By Suzanne Barlyn
April 8(Reuters) - Choosing professional liability insurance is often a daunting process for financial advisory firms, leading many to gloss over the fine print or skimp on coverage. That can prove to be a costly misstep.
Coverage limits and exceptions may be tricky to decipher. What's more, steep premiums may tempt some firms to buy cheaper, less comprehensive coverage.
But making a mistake can ultimately leave brokerages and other investment advisory firms holding the bag for hefty legal expenses if problems with regulators crop up or clients sue.
A federal court ruling that recently went against David Lerner Associates, a New York-based brokerage, illustrates what could go wrong if a firm fails to line up proper coverage.
Judge Joseph Bianco of the U.S. District Court for the Eastern District of New York found that the firm's policy from the Philadelphia Indemnity Insurance Co did not cover claims stemming from performance of 'professional services,' according to a March 29 opinion. The company is a unit of the Philadelphia Insurance Cos, which is owned by Tokio Marine Holdings Inc .
As a consequence, the court said the insurer had no obligation to pay for the firm's legal defense in a class action lawsuit and separate regulatory action that led to a $12 million settlement to customers who bought into a $2 billion real estate investment trust.
In essence, the court said the Lerner firm's responsibility to conduct due diligence on the REITs it sold - which regulators and plaintiffs said was not adequate - was a type of 'professional service' excluded by the coverage. The insurance covered only misdeeds by company officials.
Philadelphia Indemnity declined to comment. A Lerner spokesman said the firm is considering whether to appeal.
It is uncertain whether Lerner misunderstood its policy or it was simply trying to save money. What's clear is that many small brokerages face challenges when selecting coverage.
Securities industry rules require brokerages to buy a fidelity bond, insurance that protects customer assets in limited circumstances, such as employee theft.
But it will not cover legal expenses for regulatory actions or rulings to pay customers in arbitration and court cases, said Joel Beck, a Lawrenceville, Georgia, lawyer who advises brokerages on regulatory issues.
That is when a type of policy known as errors and omissions coverage, or professional liability insurance, can help. While no policy is air-tight, some cover more than others.
Make no mistake, brokerages that commit fraud or illegal acts should not expect any slack. 'No one is going to insure you for your own deliberate conduct,' said Matthew Farley, a lawyer for Drinker Biddle & Reath LLP who advises brokerages on regulatory issues.

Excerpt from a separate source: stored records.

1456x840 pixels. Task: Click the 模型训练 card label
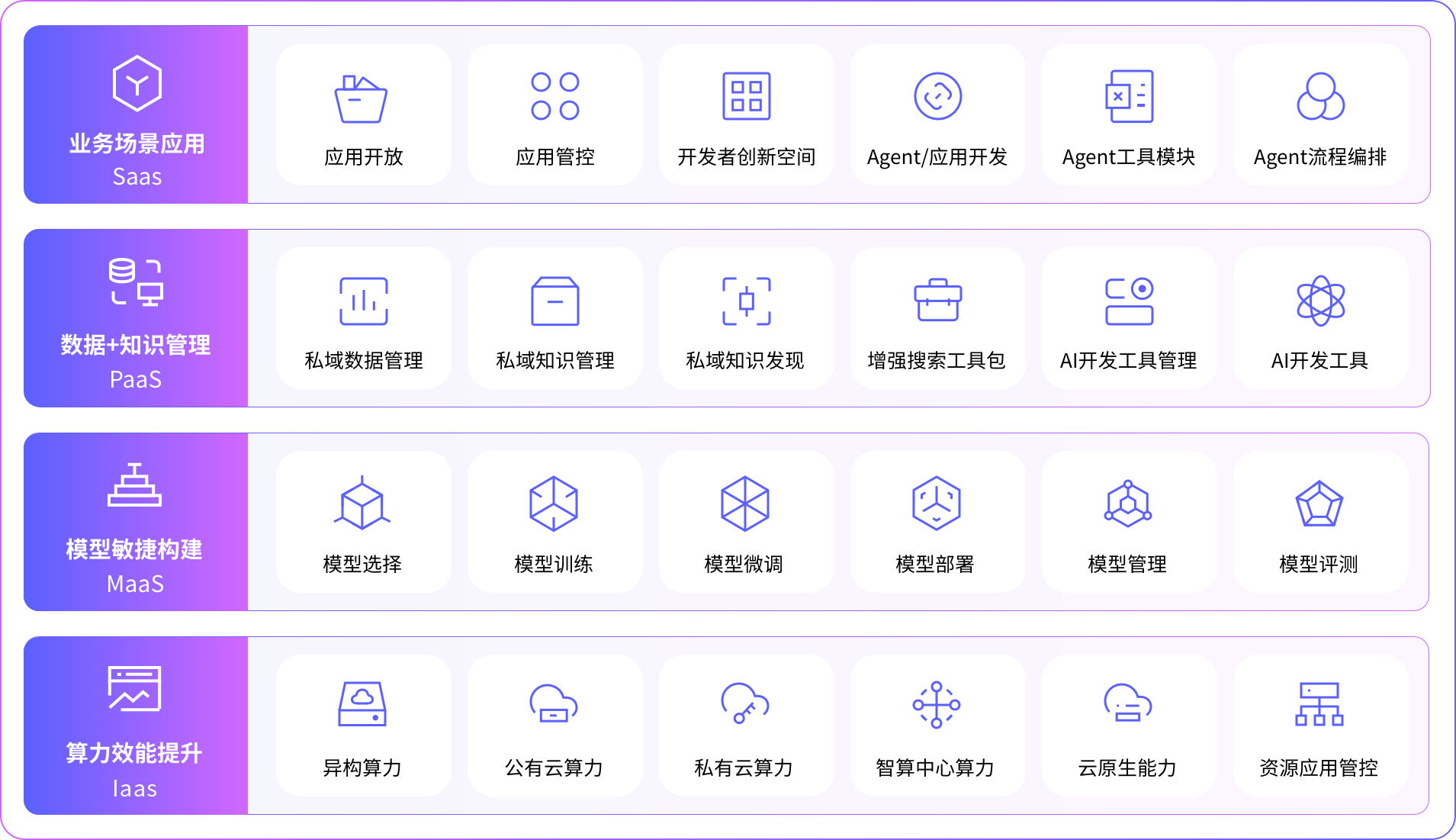coord(554,565)
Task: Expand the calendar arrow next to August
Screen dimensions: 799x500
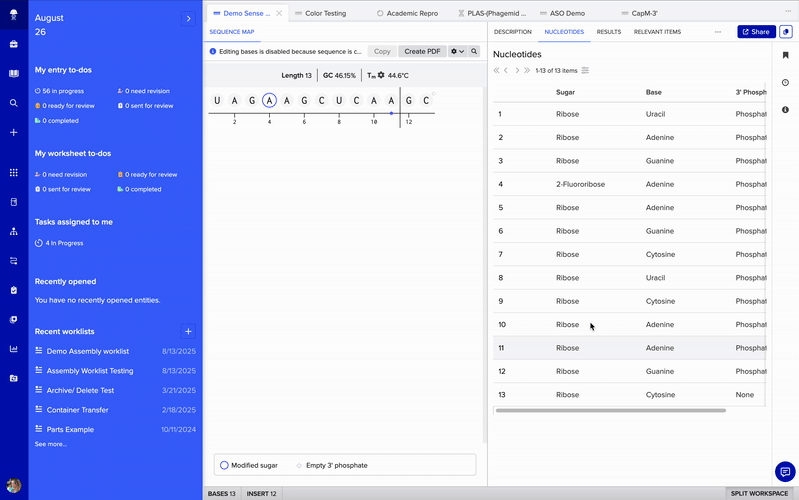Action: [x=188, y=18]
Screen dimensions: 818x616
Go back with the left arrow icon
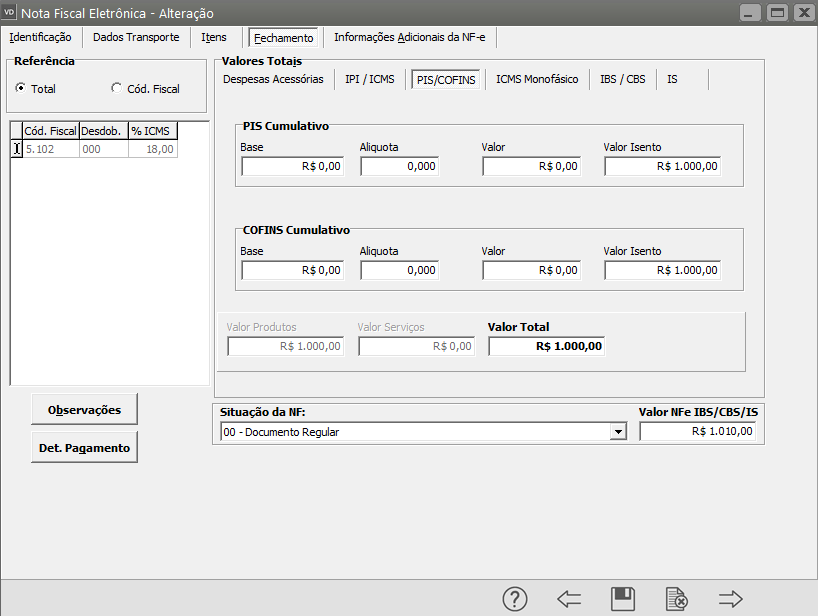pos(569,599)
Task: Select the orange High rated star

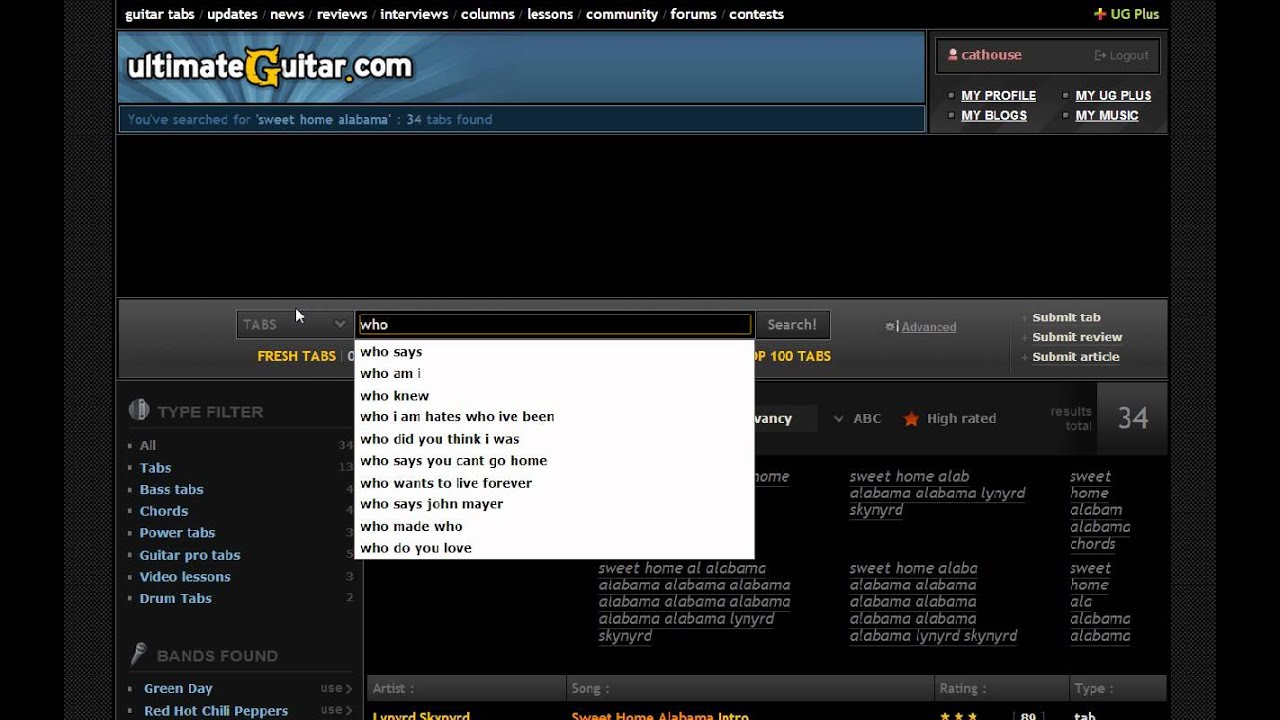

But other areas are less clear-cut, and sparring with an insurer in court after a firm rings up big legal fees is no way to determine what is covered. Legal defense bills for a regulatory enforcement action can set a firm back $500,000 or more, say lawyers. And fighting a class-action can run into the millions - that does not even account for any damage awards.
Certain policies make a poor fit for some firms. They may exclude, for example, coverage for selling privately traded securities, said Jessica Thayer, senior vice president at Theodore Liftman Insurance Inc, a Boston-based insurance broker.
Brokerages may also need to ask insurers to change certain boilerplate language, Thayer said. The standard policy, for example, may not spell out that the insurance pays for defense costs through the final outcome of a legal proceeding. In many cases, insurers will agree, she said.
CHEAP IS DEAR
Some firms find insurance contracts so puzzling they decide to skip professional liability coverage altogether.
For other small brokerages - typically those with 100 brokers or less - high premiums and limits on coverage can deter them from buying insurance, said Frank Vento, head of the investment management practice for Marsh Inc, a global insurance broker and unit of Marsh & McLennan Cos.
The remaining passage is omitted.